Tea by Roy Moxham (Constable, £14.99)

WHEN, in October 1747, 30 members of the notorious Hawkhurst Gang broke into the custom house at Poole, Dorset, it wasn't the barrels of brandy and rum they were after, but the 37cwt of tea.

Such was the value of what has become the national panacea, that afterwards, a pursuing custom's official was buried alive and an informer had his nose sliced off, before being hanged and then thrown headfirst down a well.

It was thanks to the Portuguese princess Catherine of Braganza, whose dowry when she married Charles II in 1662, included a chest of tea, that England first fell under the spell of the drink.
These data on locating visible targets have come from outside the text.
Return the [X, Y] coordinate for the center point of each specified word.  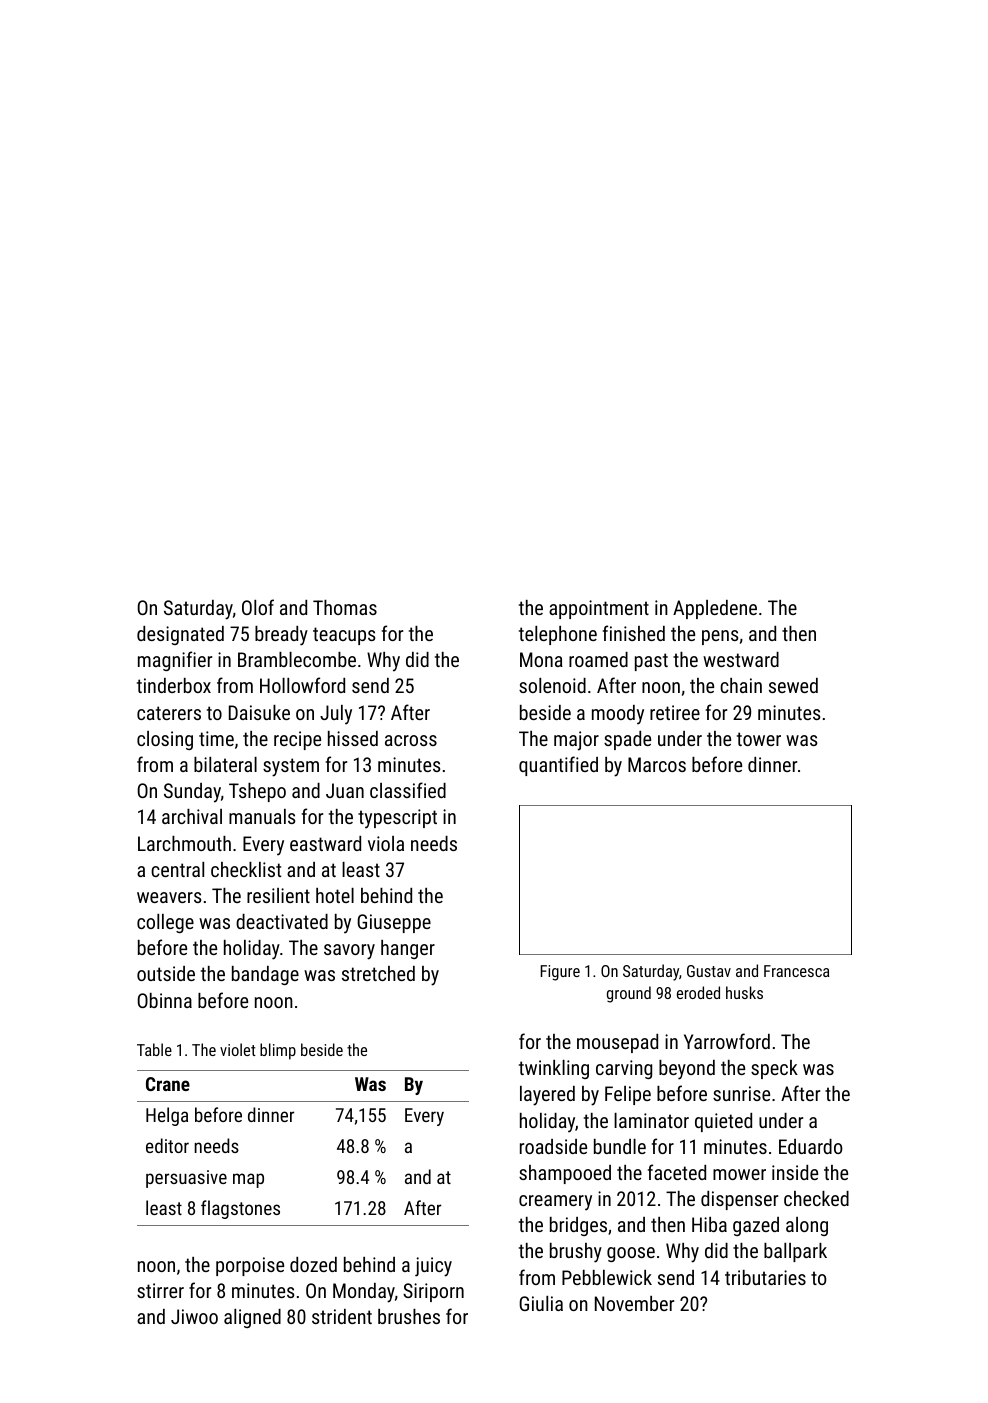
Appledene [715, 609]
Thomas [345, 607]
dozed [313, 1264]
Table [154, 1049]
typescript [397, 819]
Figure [560, 973]
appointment [599, 609]
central [177, 869]
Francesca [796, 971]
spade [627, 740]
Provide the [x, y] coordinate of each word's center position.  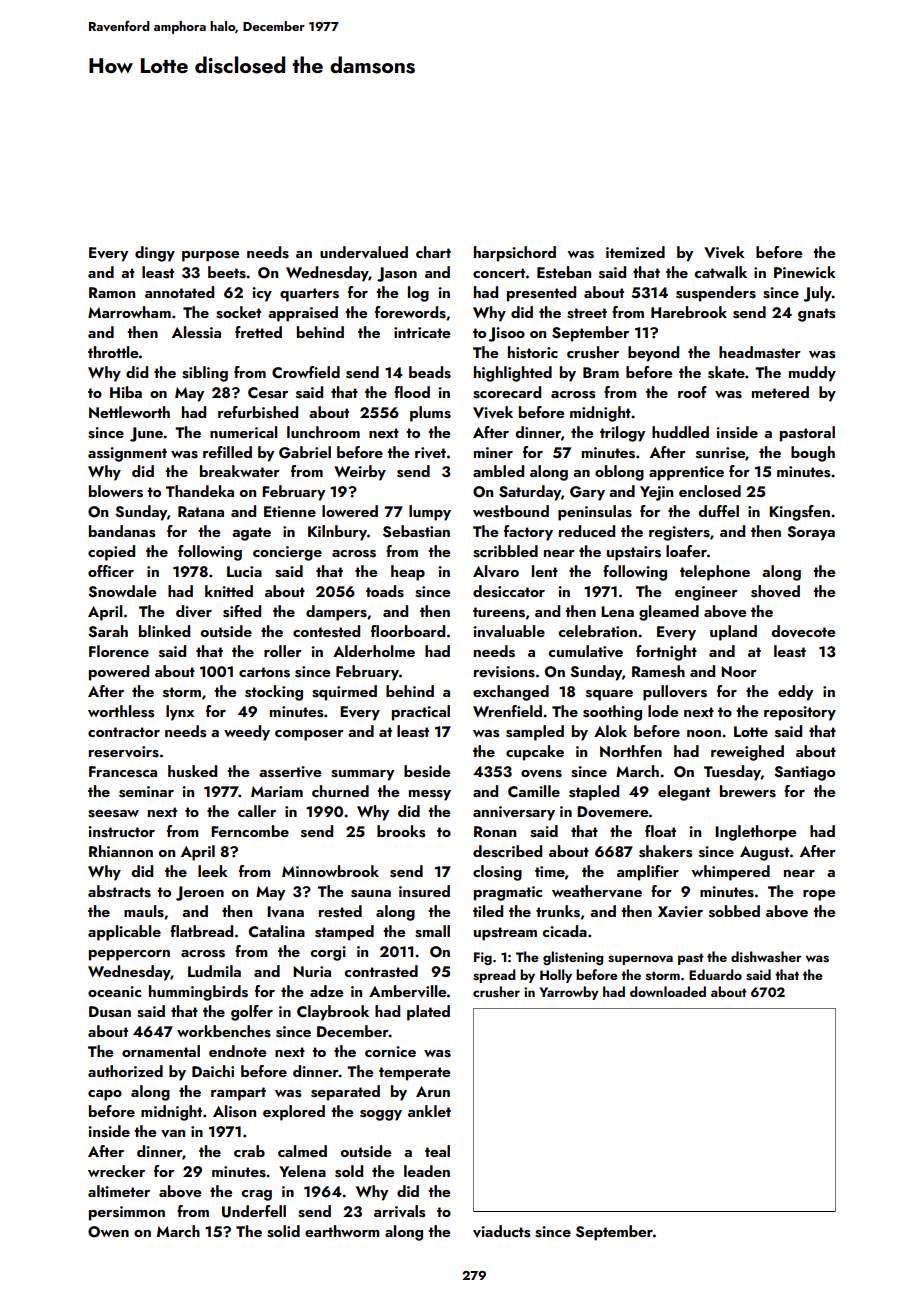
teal [437, 1151]
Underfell [254, 1211]
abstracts [119, 891]
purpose [210, 256]
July [817, 294]
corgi [328, 953]
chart [433, 252]
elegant [684, 793]
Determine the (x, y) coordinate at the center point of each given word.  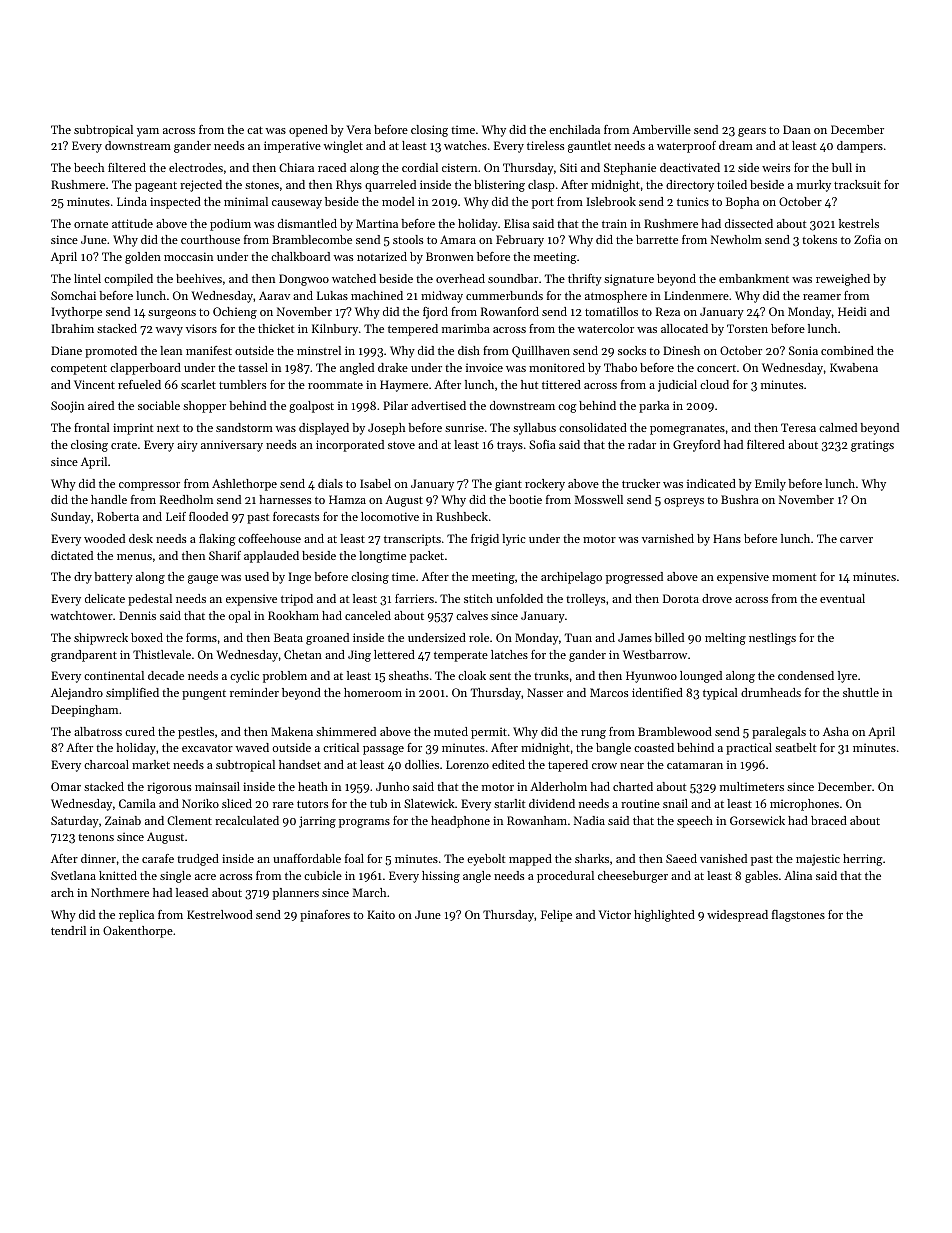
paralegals (779, 733)
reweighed (843, 280)
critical (341, 747)
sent (500, 676)
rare (283, 805)
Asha (836, 731)
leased (192, 892)
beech (89, 167)
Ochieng (235, 313)
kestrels (859, 223)
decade (166, 675)
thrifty (585, 280)
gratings (872, 446)
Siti (568, 167)
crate (124, 445)
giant (508, 485)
It was the beverage of the very rich and because of the monopoly exerted by the East India Company and high duties levied by the Government, tea was, until the late 18th Century when tax on it was almost obliterated, highly-prized by smugglers.

Like the heroin trade of today, it was a cut-throat business and just like 21st Century drug deals what was sold on the streets was even adulterated. It was easy to add copper sulphate to the early green teas and it was such acts that directly led to the popularity of black varieties.

Tea, of course, is a drug. It contains caffeine and the craze for it in the 18th Century was unprecedented.

James Hanway - who introduced the umbrella to London - made a venomous attack on it. Dr Johnson said it was not proper for the lower classes to drink it and even John Wesley called for people to abstain from imbibing it. However, he later recanted and was presented with a gallon teapot by Josiah Wedgewood.

Moxham, who grew up in the Vale of Evesham, where he spent his school holidays picking fruit, knows all about tea.

In November 1960, at the age of 21, he placed an advert in the Personal columns of The Times seeking a position on a tea plantation.

His only reply set him on course for a five-year stay in Nyasaland, managing 500 acres and a workforce of more than 1,000.

Lying about his ability to drive and gently nave - he used to shoot the giant fruit bats that flew over his bungalow at dusk thinking they were ducks - Moxham found himself amid bigoted colonials, who regarded Africans, in general, as illiterate and inferior and considered it a cardinal sin to drink whisky before sundown. Gin, however, was perfectly all right.

During those dying days of the Empire, which, of course, was partly built on tea, he discovered the plantation lands had been fraudulently gained or exchanged for baubles such as a few yards of calico, a gun or a red hat. They were first used to grow coffee and when that failed, tea.

In Moxham's day, Nyasaland - now Malawi - was producing 30 million pounds of tea, two-thirds of which found its way back to Britain.

He uses his time spent in Africa as a springboard to paint the bigger picture of tea.

It's an often bloody and murderous history, all done for profit and to satisfy a nation's thirst for a cuppa.